Was ist denn das „Brain Drain“?

Unter dem Brain Drain versteht man im Allgemeinen eine Talentabwanderung – ursprünglich in andere Länder, im übertragenen Sinne aber auch in andere Bereiche.

Simpel ausgedrückt: qualifizierte Kräfte – oder gar die Hoffnungsträger des Unternehmens – verlassen es und suchen ihr berufliches Glück anderweitig.

Nun, zu einem gewissen Grad ist es als „normale“ Fluktuation des Personals zu sehen, die im Rettungsdienst traditionell schon recht hoch ist. Das, was darüber hinaus geht, kann man allerdings als regelrechten Talentschwund sehen – eben das Brain Drain.

Die Grundproblematik des Rettungsdienstes

„Gute Rettungssanitäter werden zu Notfallsanitätern – gute Notfallsanitäter werden zu Studenten“

Der erste Teil dieser überspitzten Binsenweisheit ist ja durchaus gewünscht – von Kollegen und auch von den Arbeitgebern. Wer etwas kann, soll weitermachen. Nicht umsonst ist der klassische Einstieg in den Rettungsdienst über den Rettungssanitäter und die erste Berufserfahrung so etabliert. Eigentlich ein schönes System.

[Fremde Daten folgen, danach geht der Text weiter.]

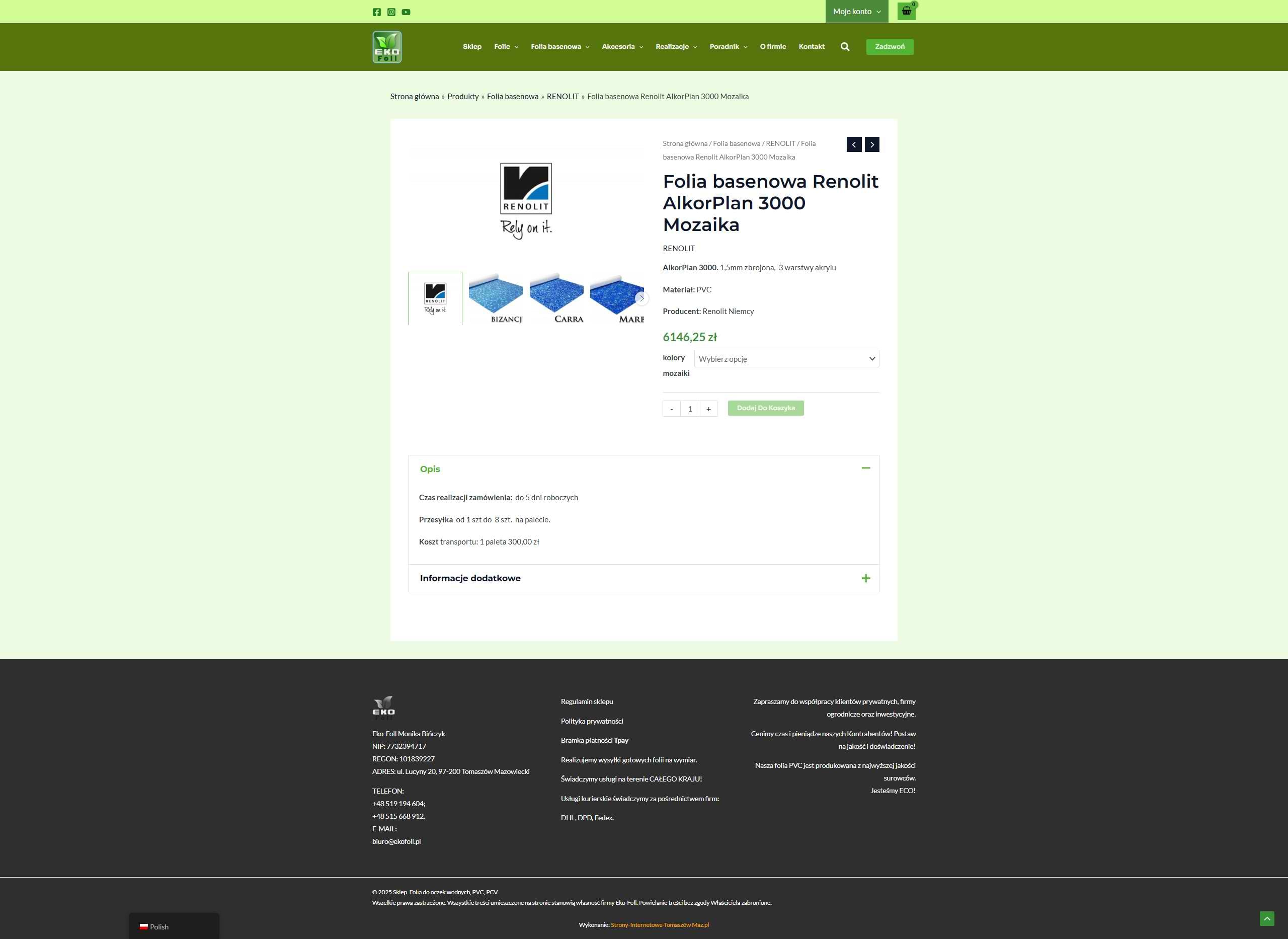Go to next product arrow
The width and height of the screenshot is (1288, 939).
872,144
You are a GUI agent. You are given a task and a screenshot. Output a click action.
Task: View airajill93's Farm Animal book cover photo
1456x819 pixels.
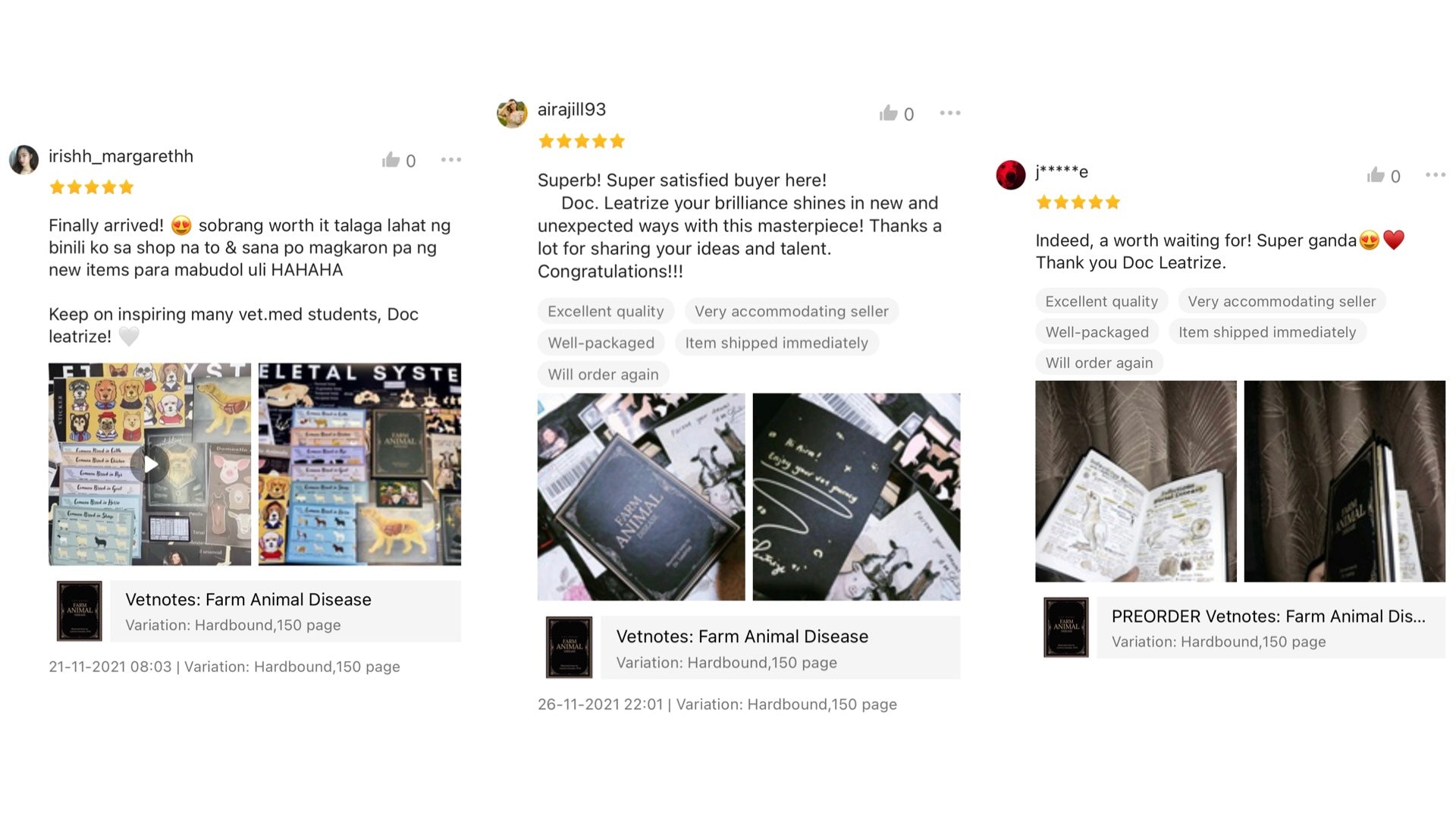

Nun, der frische Notfallsanitäter mit dem 1,0er-Examen in der Tasche wird auch seinen Dienst verrichten. Und er wird ihn gut verrichten. Und viele werden irgendwann mehr wollen. Denn: wer etwas kann, soll….gefälligst bleiben und weiterarbeiten – so der O-Ton vieler Arbeitgeber im Rettungsdienst.

Wo einst die Bereitschaft zum „Weitermachen“ und „Weiterlernen“ geradezu gefordert wurde, soll hier nach der Meinung vieler aber eine Grenze sein,

Warum das Brain Drain?

Es gehen hier zwei Gründe Hand in Hand. Zum einen möchten viele, insbesonders fachlich gute bis sehr gute Notfallsanitäter, ihren Horizont erweitern, mehr lernen, mehr können, mehr dürfen. Zum anderen ist genau dies im Rettungsdienst kaum möglich.

Aus fachlicher Sicht hat man mit dem Notfallsanitäter alles erreicht, was man erreichen kann. Einen „Über-Notfallsanitäter“ kann man nicht machen. Mit anderen Worten: rein ausbildungstechnisch ist man mit dem Notfallsanitäter am Ende der Fahnenstange des Rettungsdienstes angekommen. Mit Anfang bis Mitte 20 hat man so ziemlich alles an Qualifikation erreicht, was im Sinne der Berufsausbildung möglich ist.

Gerade für diejenigen, die „mehr“ wollen ein unbefriedigender Zustand.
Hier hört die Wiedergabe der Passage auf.